A UNESCO estima que mais de metade das 6.000 línguas do mundo podem estar extintas no fim do Século. Um estudo da Penn State University e da Oxford University encontra relação entre o desaparecimento de espécies animais e vegetais e a extinção de línguas, sendo que mais de 4.800 línguas actuais se concentram em áreas de grande biodiversidade.
A principal causa do fenómeno da morte linguística é a
expansão do inglês. Em qualquer hotel da Tuquia, de Portugal, ou da China, os
estrangeiros são recebidos por pessoal que fala inglês com eles sem sequer
saber donde são.
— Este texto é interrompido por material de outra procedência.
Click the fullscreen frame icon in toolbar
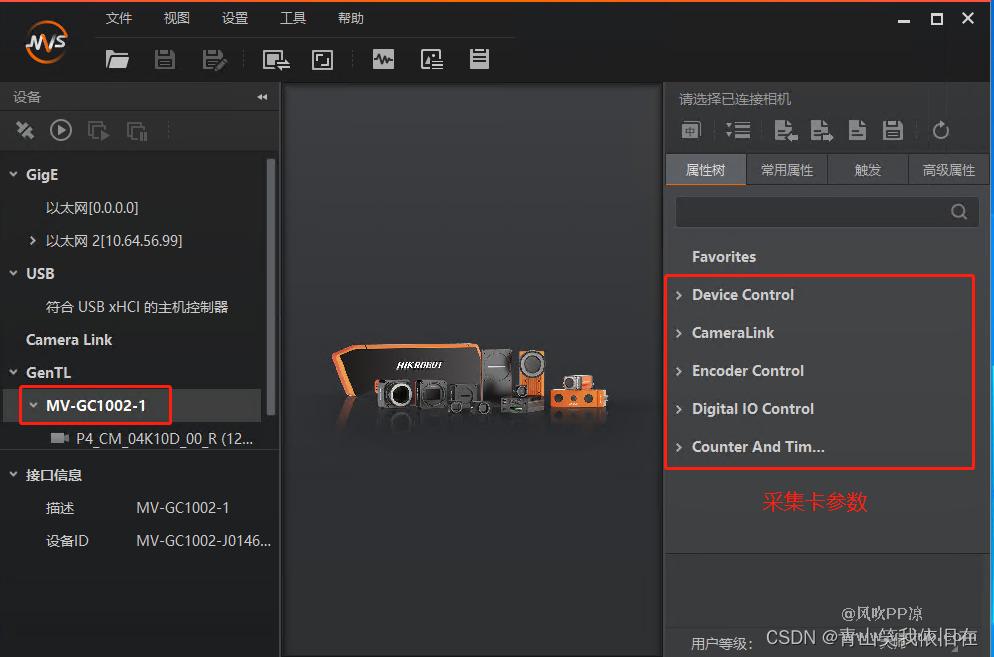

É de tal modo usado por povos cuja língua nativa é diferente
que o controlo do inglês começa a escapar aos povos de língua inglesa—está a
nascer um inglês macarrónico com que os native
speakers têm de se conformar. É o preço de não terem de aprender outro
idioma.
Neste momento, por pressão da UNESCO, existe o objectivo de cultivar o poliglotismo. É fundamental, segundo parece. Diz-se
que Carlos V, Imperador do Sacro Império
Romano-Germânico, falava espanhol com Deus, italiano com as mulheres, francês com
os homens e alemão com o cavalo. Aí está! Um bom exemplo!